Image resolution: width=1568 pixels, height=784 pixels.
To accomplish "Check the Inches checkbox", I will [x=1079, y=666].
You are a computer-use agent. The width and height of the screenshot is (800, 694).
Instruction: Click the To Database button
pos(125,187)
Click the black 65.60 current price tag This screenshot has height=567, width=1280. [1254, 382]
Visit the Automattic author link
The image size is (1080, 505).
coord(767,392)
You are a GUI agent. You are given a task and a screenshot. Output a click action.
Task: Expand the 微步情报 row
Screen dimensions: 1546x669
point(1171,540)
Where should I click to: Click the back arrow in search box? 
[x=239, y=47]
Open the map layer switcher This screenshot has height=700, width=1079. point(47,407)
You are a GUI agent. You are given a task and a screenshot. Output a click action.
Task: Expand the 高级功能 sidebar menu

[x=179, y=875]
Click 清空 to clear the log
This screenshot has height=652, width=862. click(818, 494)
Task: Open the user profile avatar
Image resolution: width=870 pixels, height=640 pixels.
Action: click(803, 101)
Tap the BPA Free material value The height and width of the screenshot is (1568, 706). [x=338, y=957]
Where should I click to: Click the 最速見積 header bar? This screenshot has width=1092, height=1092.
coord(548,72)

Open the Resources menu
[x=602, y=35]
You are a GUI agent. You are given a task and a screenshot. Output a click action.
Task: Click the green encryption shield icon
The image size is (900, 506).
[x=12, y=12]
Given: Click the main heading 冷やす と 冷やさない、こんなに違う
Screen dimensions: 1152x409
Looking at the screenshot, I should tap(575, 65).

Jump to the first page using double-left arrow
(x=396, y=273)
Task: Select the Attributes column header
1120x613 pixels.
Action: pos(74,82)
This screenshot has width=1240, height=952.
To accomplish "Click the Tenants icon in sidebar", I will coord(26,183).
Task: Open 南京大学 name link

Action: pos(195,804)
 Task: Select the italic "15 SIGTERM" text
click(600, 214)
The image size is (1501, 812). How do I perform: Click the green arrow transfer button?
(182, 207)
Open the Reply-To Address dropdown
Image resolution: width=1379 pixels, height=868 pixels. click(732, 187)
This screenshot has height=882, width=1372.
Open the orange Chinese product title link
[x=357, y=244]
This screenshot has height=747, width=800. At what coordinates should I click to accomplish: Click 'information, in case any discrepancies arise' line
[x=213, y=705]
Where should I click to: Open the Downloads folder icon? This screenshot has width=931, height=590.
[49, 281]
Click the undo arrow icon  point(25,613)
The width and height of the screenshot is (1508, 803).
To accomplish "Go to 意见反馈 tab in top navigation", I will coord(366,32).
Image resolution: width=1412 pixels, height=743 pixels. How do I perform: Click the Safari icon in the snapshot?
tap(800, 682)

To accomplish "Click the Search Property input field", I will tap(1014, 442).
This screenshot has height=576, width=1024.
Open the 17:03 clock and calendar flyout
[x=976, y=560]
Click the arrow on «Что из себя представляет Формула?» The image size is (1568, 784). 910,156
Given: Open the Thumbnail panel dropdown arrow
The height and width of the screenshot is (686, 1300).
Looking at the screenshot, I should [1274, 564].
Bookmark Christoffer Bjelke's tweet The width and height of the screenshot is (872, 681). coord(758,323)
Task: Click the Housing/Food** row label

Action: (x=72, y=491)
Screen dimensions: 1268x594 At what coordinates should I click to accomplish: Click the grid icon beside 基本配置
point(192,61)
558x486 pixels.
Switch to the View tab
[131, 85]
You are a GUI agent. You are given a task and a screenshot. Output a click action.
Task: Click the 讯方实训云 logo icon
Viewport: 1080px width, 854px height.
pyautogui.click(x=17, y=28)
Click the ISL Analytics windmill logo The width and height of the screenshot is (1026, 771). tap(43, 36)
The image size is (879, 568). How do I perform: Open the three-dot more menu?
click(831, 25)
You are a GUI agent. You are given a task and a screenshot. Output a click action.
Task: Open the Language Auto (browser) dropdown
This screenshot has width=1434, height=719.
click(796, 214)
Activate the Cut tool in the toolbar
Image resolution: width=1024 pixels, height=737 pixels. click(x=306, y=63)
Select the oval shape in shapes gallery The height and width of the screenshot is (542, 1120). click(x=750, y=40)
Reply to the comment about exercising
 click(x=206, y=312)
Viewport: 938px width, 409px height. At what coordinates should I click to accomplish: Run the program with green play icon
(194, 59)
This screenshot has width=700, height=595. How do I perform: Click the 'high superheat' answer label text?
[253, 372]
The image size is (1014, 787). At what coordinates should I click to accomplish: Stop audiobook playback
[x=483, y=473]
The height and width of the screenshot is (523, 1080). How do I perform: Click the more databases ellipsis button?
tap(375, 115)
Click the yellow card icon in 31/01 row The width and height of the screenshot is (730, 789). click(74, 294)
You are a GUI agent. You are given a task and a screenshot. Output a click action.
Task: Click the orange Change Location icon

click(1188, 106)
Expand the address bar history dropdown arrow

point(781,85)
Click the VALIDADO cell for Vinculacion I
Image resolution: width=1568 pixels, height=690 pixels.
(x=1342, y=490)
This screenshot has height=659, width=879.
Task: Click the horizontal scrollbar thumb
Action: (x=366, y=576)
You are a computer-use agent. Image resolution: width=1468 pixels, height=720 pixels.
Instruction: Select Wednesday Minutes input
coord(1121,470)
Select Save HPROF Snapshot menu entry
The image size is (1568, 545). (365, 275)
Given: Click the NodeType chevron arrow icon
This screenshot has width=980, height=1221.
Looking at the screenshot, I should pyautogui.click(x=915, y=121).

┄┄┄┄┄┄┄┄┄┄┄┄┄┄┄┄┄┄┄┄

[Problem description] Copy out the data exactly, keeping each line whole.

[Answer space]
Image resolution: width=1568 pixels, height=784 pixels.
To accomplish "Check the Inches checkbox", I will [x=1079, y=666].
You are a computer-use agent. The width and height of the screenshot is (800, 694).
Instruction: Click the To Database button
pos(125,187)
Click the black 65.60 current price tag This screenshot has height=567, width=1280. [1254, 382]
Visit the Automattic author link
The image size is (1080, 505).
coord(767,392)
You are a GUI agent. You are given a task and a screenshot. Output a click action.
Task: Expand the 微步情报 row
Screen dimensions: 1546x669
point(1171,540)
Where should I click to: Click the back arrow in search box? 
[x=239, y=47]
Open the map layer switcher This screenshot has height=700, width=1079. point(47,407)
You are a GUI agent. You are given a task and a screenshot. Output a click action.
Task: Expand the 高级功能 sidebar menu

[x=179, y=875]
Click 清空 to clear the log
This screenshot has height=652, width=862. click(818, 494)
Task: Open the user profile avatar
Image resolution: width=870 pixels, height=640 pixels.
Action: click(803, 101)
Tap the BPA Free material value The height and width of the screenshot is (1568, 706). [x=338, y=957]
Where should I click to: Click the 最速見積 header bar? This screenshot has width=1092, height=1092.
coord(548,72)

Open the Resources menu
[x=602, y=35]
You are a GUI agent. You are given a task and a screenshot. Output a click action.
Task: Click the green encryption shield icon
The image size is (900, 506).
[x=12, y=12]
Given: Click the main heading 冷やす と 冷やさない、こんなに違う
Screen dimensions: 1152x409
Looking at the screenshot, I should tap(575, 65).

Jump to the first page using double-left arrow
(x=396, y=273)
Task: Select the Attributes column header
1120x613 pixels.
Action: pos(74,82)
This screenshot has width=1240, height=952.
To accomplish "Click the Tenants icon in sidebar", I will coord(26,183).
Task: Open 南京大学 name link

Action: pos(195,804)
 Task: Select the italic "15 SIGTERM" text
click(600, 214)
The image size is (1501, 812). How do I perform: Click the green arrow transfer button?
(182, 207)
Open the Reply-To Address dropdown
Image resolution: width=1379 pixels, height=868 pixels. click(732, 187)
This screenshot has height=882, width=1372.
Open the orange Chinese product title link
[x=357, y=244]
This screenshot has height=747, width=800. At what coordinates should I click to accomplish: Click 'information, in case any discrepancies arise' line
[x=213, y=705]
Where should I click to: Open the Downloads folder icon? This screenshot has width=931, height=590.
[49, 281]
Click the undo arrow icon  point(25,613)
The width and height of the screenshot is (1508, 803).
To accomplish "Go to 意见反馈 tab in top navigation", I will coord(366,32).
Image resolution: width=1412 pixels, height=743 pixels. How do I perform: Click the Safari icon in the snapshot?
tap(800, 682)

To accomplish "Click the Search Property input field", I will tap(1014, 442).
This screenshot has height=576, width=1024.
Open the 17:03 clock and calendar flyout
[x=976, y=560]
Click the arrow on «Что из себя представляет Формула?» The image size is (1568, 784). 910,156
Given: Open the Thumbnail panel dropdown arrow
The height and width of the screenshot is (686, 1300).
Looking at the screenshot, I should [1274, 564].
Bookmark Christoffer Bjelke's tweet The width and height of the screenshot is (872, 681). coord(758,323)
Task: Click the Housing/Food** row label

Action: (x=72, y=491)
Screen dimensions: 1268x594 At what coordinates should I click to accomplish: Click the grid icon beside 基本配置
point(192,61)
558x486 pixels.
Switch to the View tab
[131, 85]
You are a GUI agent. You are given a task and a screenshot. Output a click action.
Task: Click the 讯方实训云 logo icon
Viewport: 1080px width, 854px height.
pyautogui.click(x=17, y=28)
Click the ISL Analytics windmill logo The width and height of the screenshot is (1026, 771). tap(43, 36)
The image size is (879, 568). How do I perform: Open the three-dot more menu?
click(831, 25)
You are a GUI agent. You are given a task and a screenshot. Output a click action.
Task: Open the Language Auto (browser) dropdown
This screenshot has width=1434, height=719.
click(796, 214)
Activate the Cut tool in the toolbar
Image resolution: width=1024 pixels, height=737 pixels. click(x=306, y=63)
Select the oval shape in shapes gallery The height and width of the screenshot is (542, 1120). click(x=750, y=40)
Reply to the comment about exercising
 click(x=206, y=312)
Viewport: 938px width, 409px height. At what coordinates should I click to accomplish: Run the program with green play icon
(194, 59)
This screenshot has width=700, height=595. How do I perform: Click the 'high superheat' answer label text?
[253, 372]
The image size is (1014, 787). At what coordinates should I click to accomplish: Stop audiobook playback
[x=483, y=473]
The height and width of the screenshot is (523, 1080). How do I perform: Click the more databases ellipsis button?
tap(375, 115)
Click the yellow card icon in 31/01 row The width and height of the screenshot is (730, 789). click(74, 294)
You are a GUI agent. You are given a task and a screenshot. Output a click action.
Task: Click the orange Change Location icon

click(1188, 106)
Expand the address bar history dropdown arrow

point(781,85)
Click the VALIDADO cell for Vinculacion I
Image resolution: width=1568 pixels, height=690 pixels.
(x=1342, y=490)
This screenshot has height=659, width=879.
Task: Click the horizontal scrollbar thumb
Action: (x=366, y=576)
You are a computer-use agent. Image resolution: width=1468 pixels, height=720 pixels.
Instruction: Select Wednesday Minutes input
coord(1121,470)
Select Save HPROF Snapshot menu entry
The image size is (1568, 545). (365, 275)
Given: Click the NodeType chevron arrow icon
This screenshot has width=980, height=1221.
Looking at the screenshot, I should pyautogui.click(x=915, y=121).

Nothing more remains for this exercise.